Grammy nominee Otmaro Ruíz (2016), composer of most of the "elemental" tracks, holds an honorary doctorate from Shepherd University and has played with all the modern greats...Gino Vannelli, John McLaughlin, Tito Puente, Steve Winwood, John Patitucci, Vinnie Colaiuta just to name a few. Mr. Ruíz is regarded as one of the most sought-after keyboardists on the scene yet still finds time for teaching. He is a frequent guest clinician at Los Angeles Music Academy and Musician's Institute.
Jimmy Branly is from Cuba and began his studies at the Conservatory of Music in Havana Adolfo Guzman and ENA (National School of Art). Mr. Branly also has played with greats from all genres including Colin Hay, Abraham Laboriel, Michael Nezmith, John Patitucci, Doc Severinsen, Ricky Martin, Andy Garcia, Natalie Cole, Gloria Estefan, Emilio Estefan. He performed at The White House in 2013 a Latin presentation for President Obama.

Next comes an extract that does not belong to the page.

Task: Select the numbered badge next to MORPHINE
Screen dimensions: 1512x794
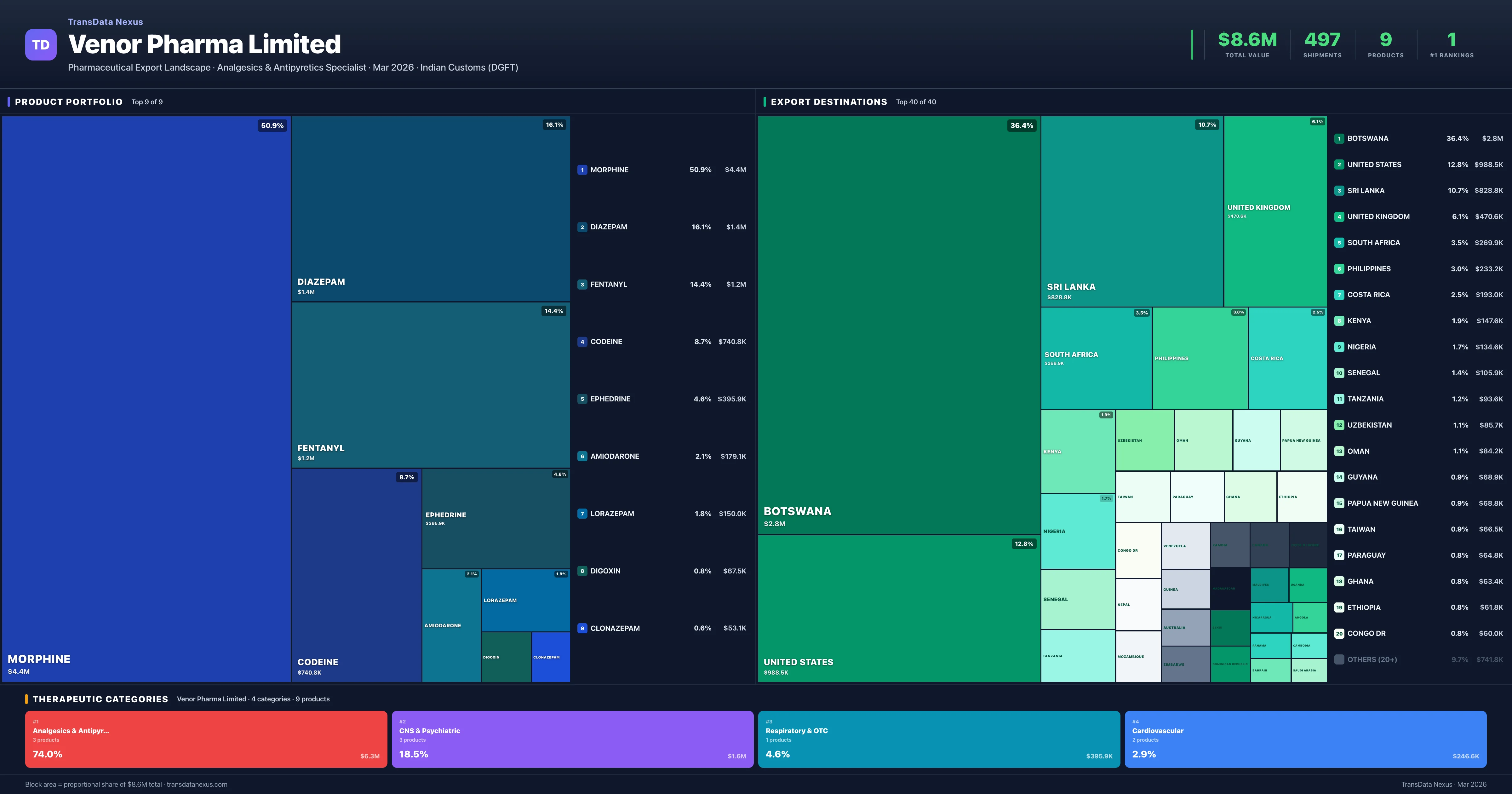Action: pos(582,170)
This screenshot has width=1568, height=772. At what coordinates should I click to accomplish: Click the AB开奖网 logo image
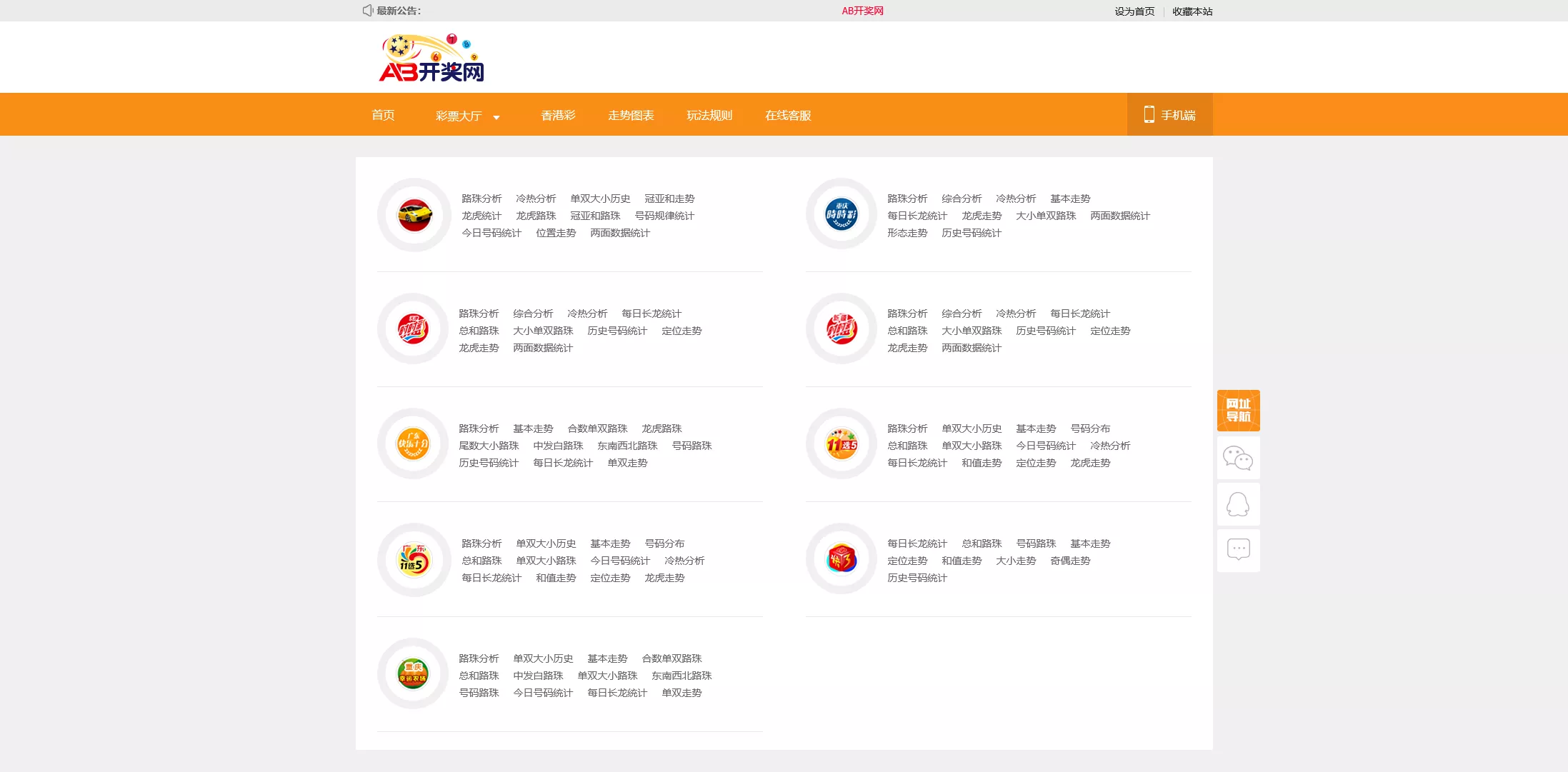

Jimmy Haslip was a founding member and 32 year band mate of The Yellowjackets. Mr. Haslip has been nominated for 22 Grammy awards and has won 3. Over his 50+ years of playing, he has contributed to the biggest names in music over a plethora of genres (Jeff Lorber, David Sanborn, Jerry Garcia, Bruce Hornsby, Chaka Khan, Allan Holdsworth, Oz Noy to name a few)
"Elemental" opens with "A Good Start" and right out of the gate leaves listeners slack-jawed. The high energy mover leads with dramatic injections from both Mr. Branly and Mr. Ruíz. These lyrical jabs give way to a simple, soaring melody on keyboards that establishes the emotional trajectory for the rest of the song. The trio brings the audience up then down then back up again all the while compelling exquisite anticipation. The troupe rewards in the end with a crescendo of harmonic punches as "A Good Start" gives way to "Greed".
"Greed" leads with a coy, sly keyboard melody that is enticing. Mr. Branly and Mr. Haslip jump in quickly in a way that are both supportive and improvisational. The listener is left with a slightly uneasy feeling as the rhythm's presence rolls up and down and moves from support to spontaneous until Mr. Haslip steps out with a subdued but perfect solo. Mr. Branly rounds things out and brings it in as Mr. Ruíz's keyboards sail home.
"Elemental" is a fusion of the most talented jazz artists of our time. More than that, though, the resulting sound is clearly greater than the sum of it's parts. When asked to comment on the compilation, Otmaro Ruíz thought carefully and stated simply, "Music for All". Indeed...music for all.